大動脈解離によってもたらされる危険は、大きく分けて血管の「破裂」「閉塞」「拡張」の3つです。
血管の破裂
解離した部分は、心臓近くの強い血流を外膜1枚で支えているため破れる危険性が非常に高くなっています。血管外に出血すると、心タンポナーデによる心臓の圧迫や血胸、出血性ショックで急死する可能性があります。
血管の閉塞
本来の血液の通り道を真腔、解離によってできた部分を偽腔といいますが、偽腔が真腔を圧迫して血管を塞いでしまったり、血管の分岐部分を偽腔が塞いでしまう場合があります。閉塞の程度や場所によっては、狭心症や心筋梗塞、脳梗塞、腎不全、腹部臓器の虚血・壊死、手足の動かしづらさなどを発症します。
血管の拡張
大動脈が膨れることで心臓の弁がきちんと閉まらなくなり血液が心臓に逆流する大動脈弁閉鎖不全症や嚥下障害などを発症する可能性があります。
原因
主な原因は、動脈硬化や高血圧によって血管がダメージを受けてもろくなることです。また、加齢に伴い血管はもろくなりますので、年代が高くなると発症確率も高くなります。
他にも、喫煙や過度の飲酒、ストレス、糖尿病や脂質異常症などの生活習慣病、先天的な遺伝子疾患なども要因の一つとなります。
予防
生活習慣を改善する意識をもち、動脈硬化や生活習慣病を予防することで発症リスクを軽減することができます。
禁煙
喫煙は血管を収縮させるとともに動脈硬化を進行させる恐れがあるので、禁煙を心がけましょう。
健康的な食事
塩分の過剰摂取や過度の飲酒もよくありませんので、バランスの良い食生活を心がけましょう。
高血圧・脂質異常症・糖尿病の改善
高血圧や脂質異常症、糖尿病は発症要因となりますので、これらの診断をされたことがある方は生活習慣の見直しや治療を行い、適切な生活習慣を維持できるよう取り組みましょう。
適度な運動
運動不足は肥満、糖尿病、脂質異常症、高血圧といった生活習慣病の要因となりますので、適度に運動をするようにしましょう。
ストレス解消
ストレスは交感神経を緊張させ、血液中のコレステロールの増加や血管収縮を招き、動脈硬化を促進させます。ストレスの原因が明確であればできる限り避けるなどするほか、リラックスできる方法や環境を見つけ、ストレスを軽減させましょう。
治療
解離が発生した場所や程度によって危険度や緊急性は異なりますが、胸や背中あたりに強い痛みを感じた場合はためらわずに救急車を呼びましょう。一般的には、解離部分を取り換える人工血管置換術や血管内から解離部分を補強するステントグラフト内挿術などの手術が選択されますが、比較的緊急性が低い下行大動脈での解離の場合は降圧剤による血圧コントロールなどの内科的治療で様子をみることもあります。
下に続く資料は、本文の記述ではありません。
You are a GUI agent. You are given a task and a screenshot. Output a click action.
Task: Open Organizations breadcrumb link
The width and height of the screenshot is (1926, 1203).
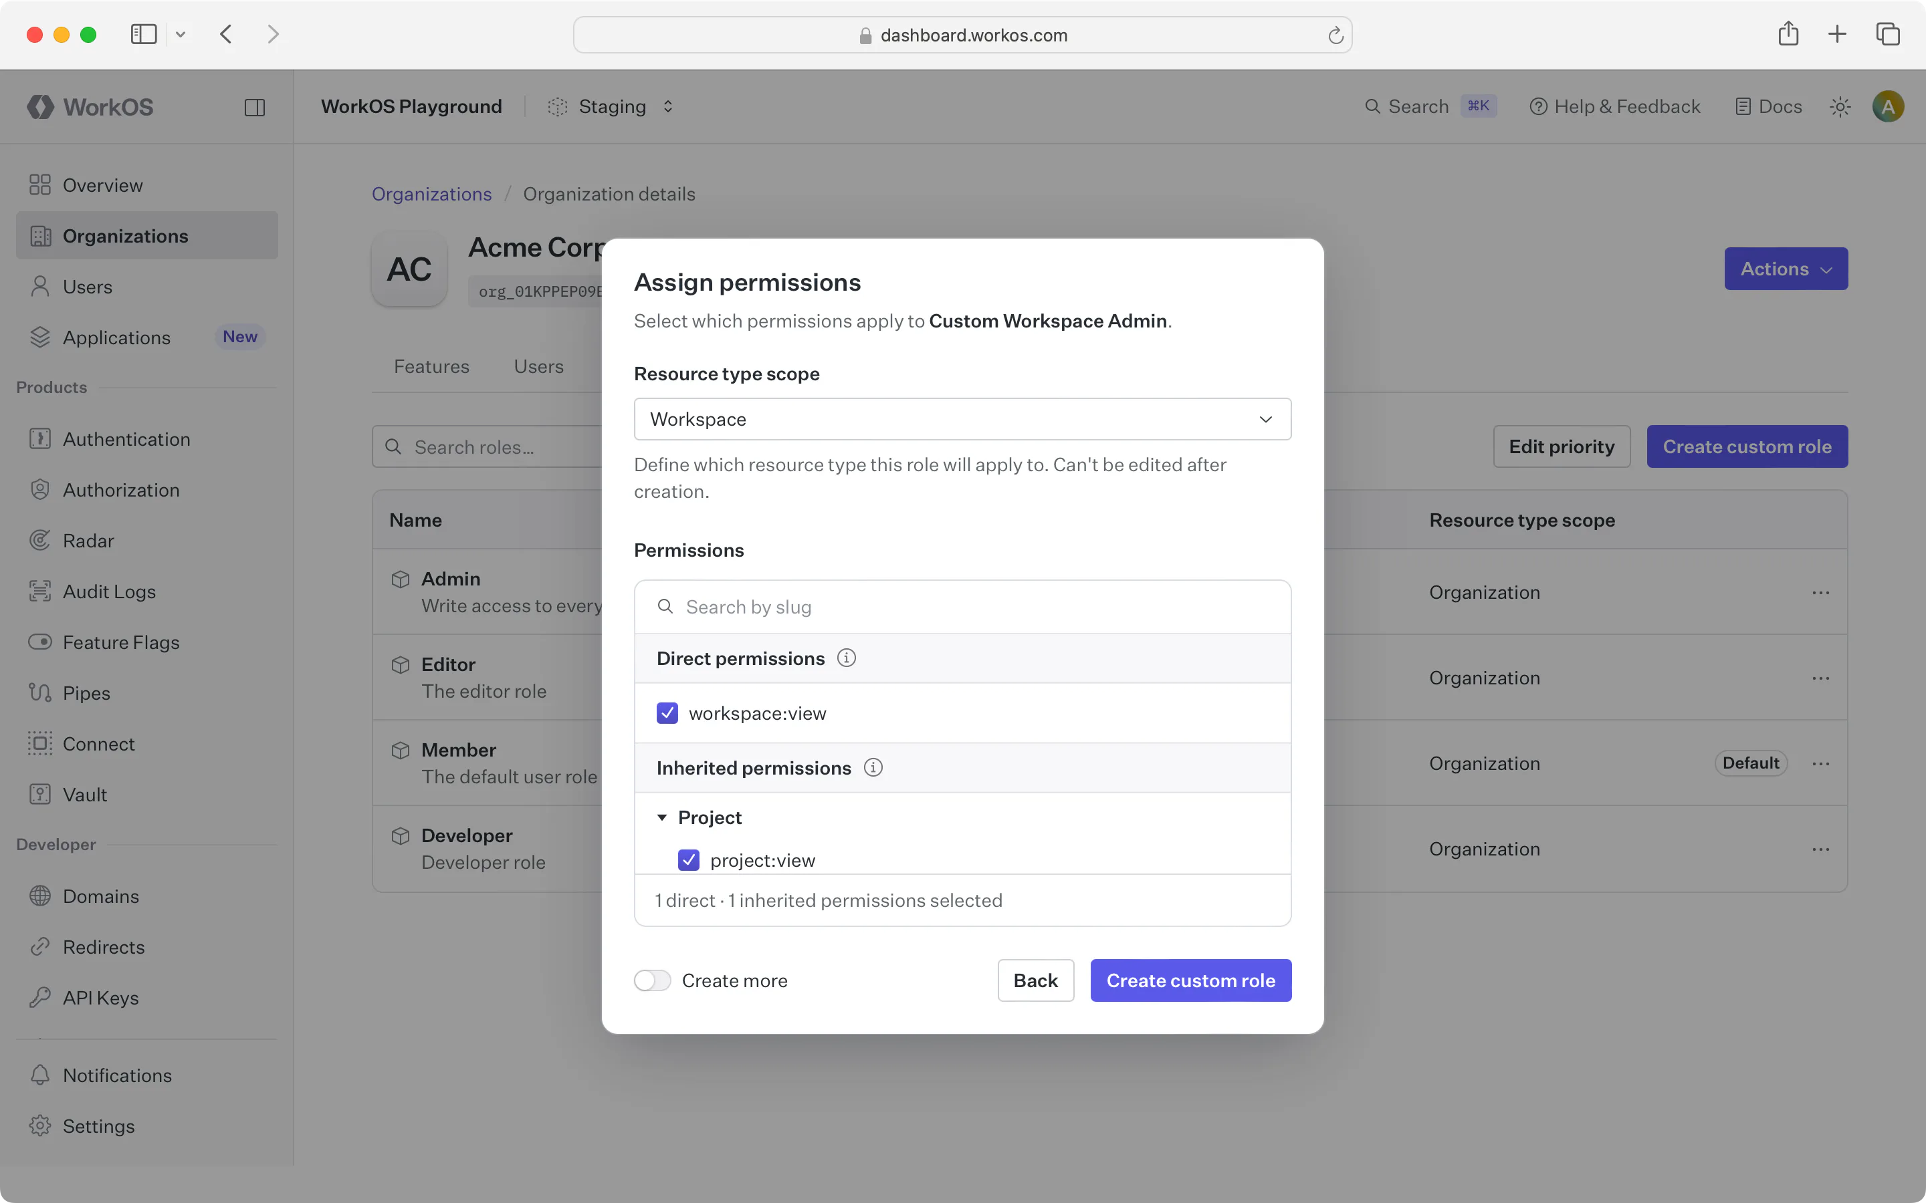431,193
当院では、手術後など比較的状態が安定している方を対象に、自宅での生活や社会復帰を目指し内科的治療や生活指導、心臓リハビリテーションを行います。もろくなっている血管や解離した部分に負担をかけないためにも、しっかりと動脈硬化や高血圧の治療を行い血圧コントロールを継続していくことが大切です。
生活・食事療法
動脈硬化や高血圧の治療のためにも特に血圧コントロールが重要になりますので、食事の塩分量の調節や禁煙などに取り組みましょう。運動の程度に関しては患者さまの病状によって異なってくるので、主治医とよく相談しながら行うことが大切です。
薬物治療
生活習慣の改善によって血圧コントロールを行うことはもちろんですが、降圧剤を使用して血圧を下げることで解離の進行や再発を防ぎます。
心臓リハビリテーション
術後は心臓の機能や身体の運動機能などが低下しているため、運動療法・生活習慣の改善など一人ひとりに適したプログラムを実施することで、社会復帰を目指すと同時に再発を防ぐ心臓リハビリテーションを行います。